В тот день мы приняли еще одно важное решение, или, лучше сказать, я подтвердил то, что было решено за несколько месяцев до моего прихода. Технологическая команда отделения 390 предложила совершенно новую архитектуру для System/390: переход от так называемой биполярной технологии к технологии CMOS. Успешное осуществление этого чрезвычайно сложного проекта позволило бы значительно снизить цену на S/390 без ощутимой потери прибыли и, таким образом, повысить их конкурентоспособность по сравнению с альтернативными решениями. В случае провала 390-е были обречены.

Но он не провалился! Технологические чародеи из лабораторий в Европе и США, осуществившие этот проект, имеют полное право называться героями новой IBM. Мне повезло, что нашлись светлые головы, которые приняли решение до меня. Мне осталось лишь подтвердить его и защитить миллиарды долларов, которые мы вложили в проект в течение следующих четырех лет.

Уверен, не прими мы решение перейти на CMOS, к 1997 г. нас бы не было среди изготовителей мэйнфреймов. Доказательство тому – история нашего главного конкурента, компании Hitachi. Она продолжала разрабатывать все более мощные биполярные системы, но эта технология в итоге выдохлась, и Hitachi покинула бизнес.

Характеристики CMOS не разочаровали нас. Сегодня мы создаем более мощные и крупные системы, чем те, о которых кто-либо мечтал во времена биполярных технологий. Если вас интересует, какова же отдача того миллиарда долларов, вложенного в начале 1990-х гг., то красноречивым показателем может служить доход от мощных серверов, который составил порядка 19 млрд. долл. за период с начала 1997 г. и до конца 2001 г.

Первая конференция по вопросу стратегии

В воскресенье, 16 мая, я созвал двухдневную внутреннюю конференцию по вопросу корпоративной стратегии в центре Шантильи, штат Вирджиния. На ней присутствовали 26 руководителей высшего звена IBM. Форма одежды была неформальная, но презентации были выдержаны в строгом деловом стиле.

К концу конференции я был полностью измотан. Это действительно было похоже на питье из пожарного шланга. Технический жаргон, аббревиатуры и загадочная терминология утомили бы кого угодно. Но больше всего угнетало сознание того, что, хотя все люди в зале потрясающе умны, лояльны и твердо знают, что и как надо делать, в выдвигаемых ими предложениях нет единой стратегии. Вновь и вновь поднимался вопрос сегментации клиентов. Изредка предпринимались попытки сравнить наши предложения с предложениями конкурентов. Темы не были связаны единой нитью, которая бы позволила собравшимся выработать общее для IBM видение. Все это просто обескураживало, худшего момента, пожалуй, у меня не было за весь первый год работы в IBM. Я вышел из зала с неприятным ощущением где-то в желудке, что Мерфи и Берк ошиблись: чтобы разобраться с этим, IBM требовался технический волшебник!

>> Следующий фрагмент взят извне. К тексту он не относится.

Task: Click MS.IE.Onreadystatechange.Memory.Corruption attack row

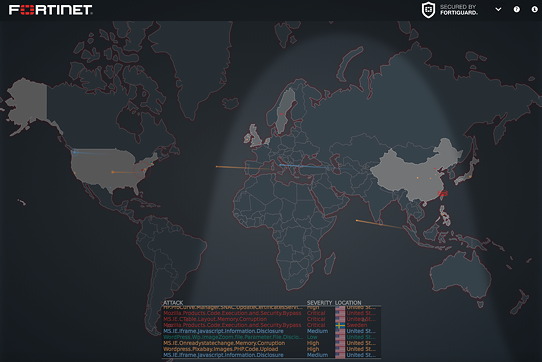Action: click(271, 343)
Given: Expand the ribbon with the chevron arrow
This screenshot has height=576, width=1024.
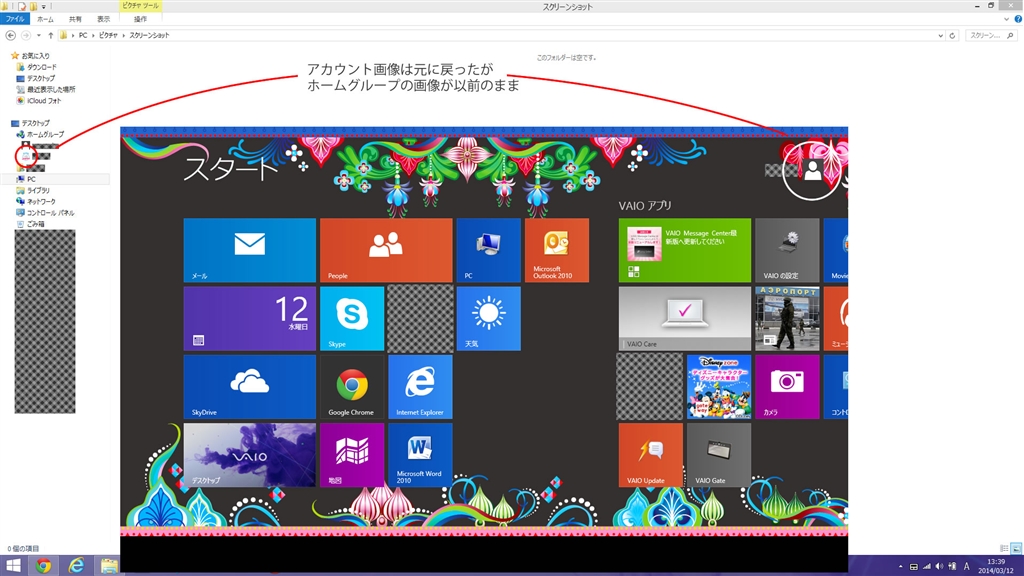Looking at the screenshot, I should 1001,19.
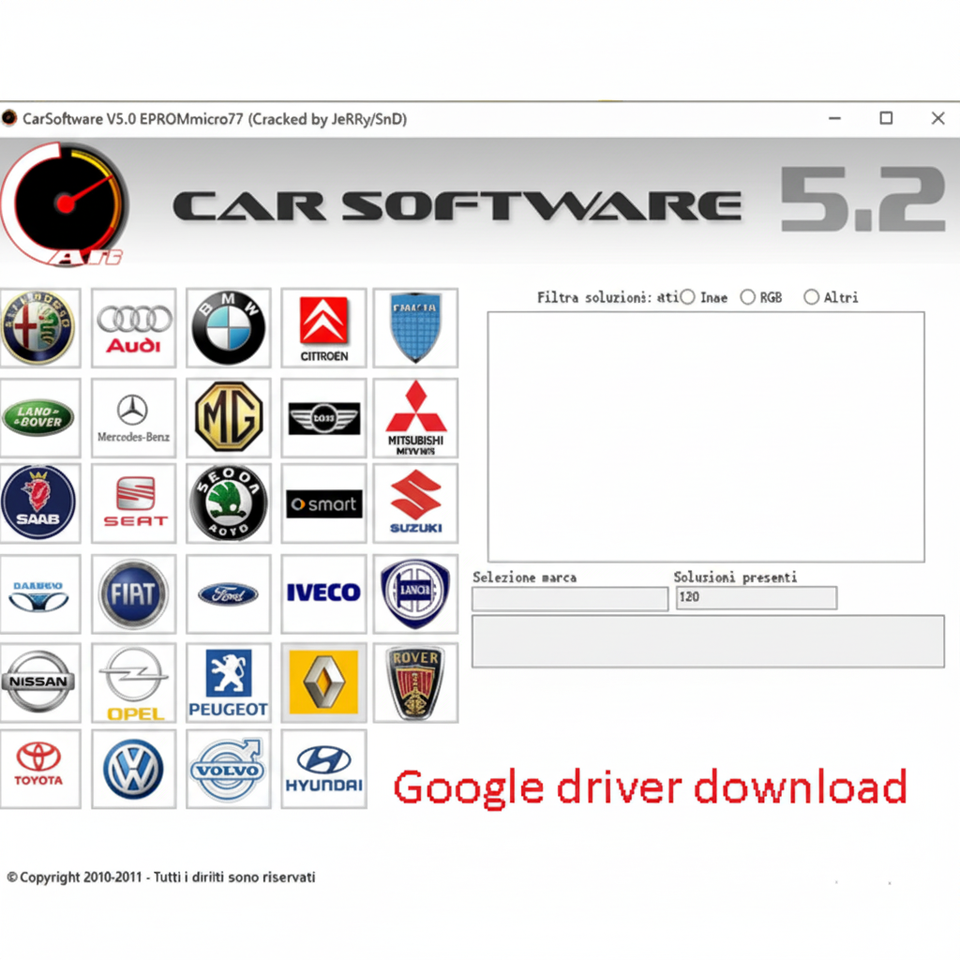Open Mercedes-Benz brand solutions

[x=134, y=417]
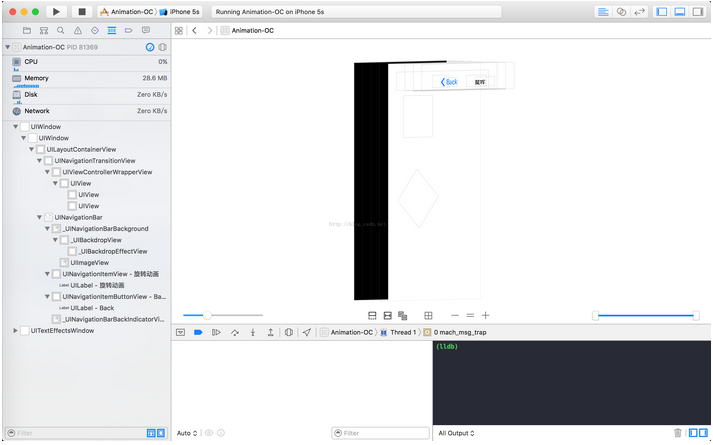Adjust the view spacing slider
Image resolution: width=713 pixels, height=445 pixels.
point(207,315)
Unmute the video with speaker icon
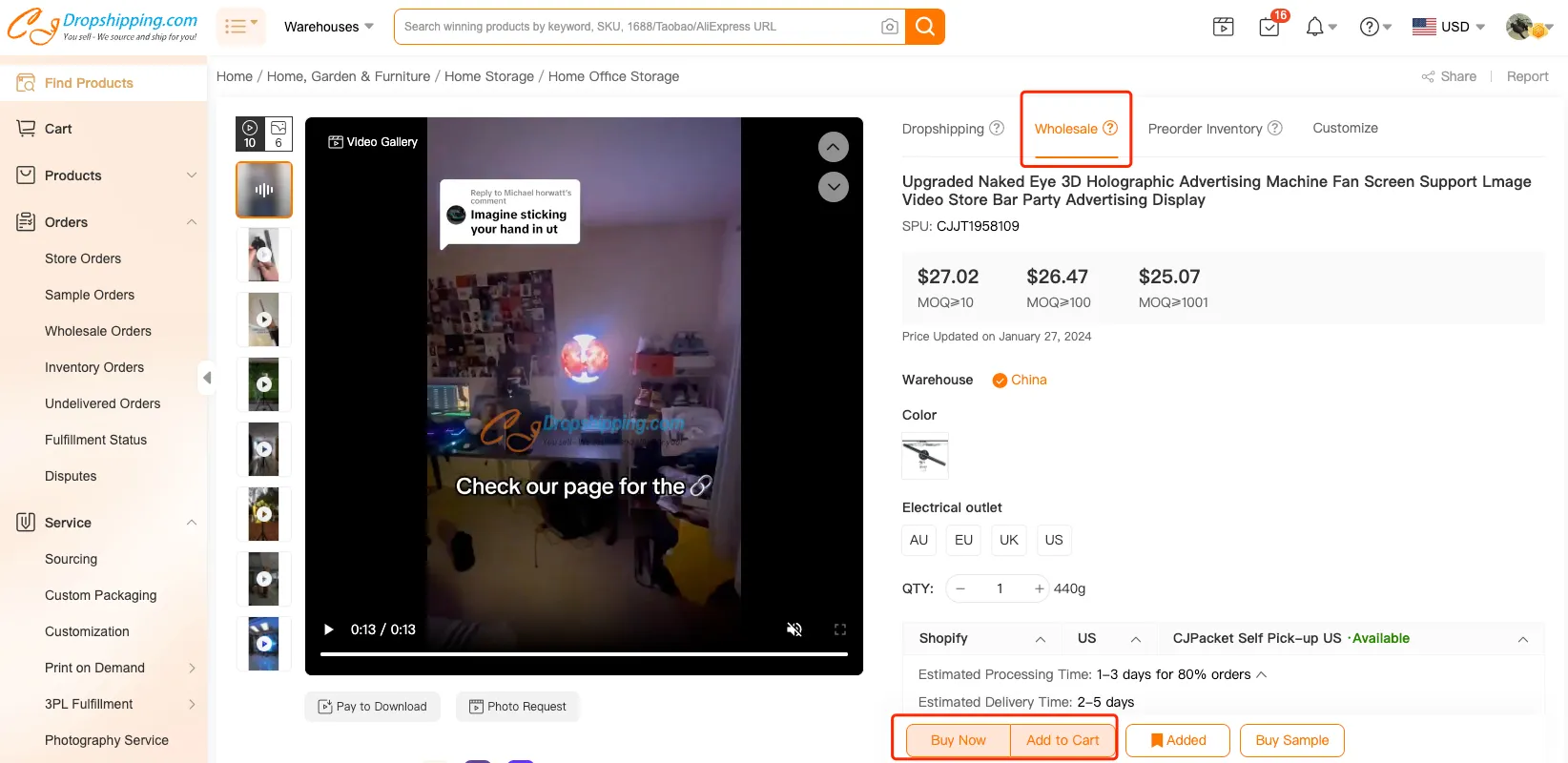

У меня не было времени, чтобы жалеть себя, потому что в тот вечер мы начинали то, что, возможно, было самым важным событием за всю мою карьеру в компании, – форум клиентов IBM.

Собрание клиентов в Шантильи

Это собрание было запланировано задолго до моего прихода в компанию. Примерно 175 директоров по информационным технологиям крупнейших компаний США приехали послушать, что нового происходит в IBM. Они представляли большинство клиентов IBM и могли либо помочь нам, либо погубить нас.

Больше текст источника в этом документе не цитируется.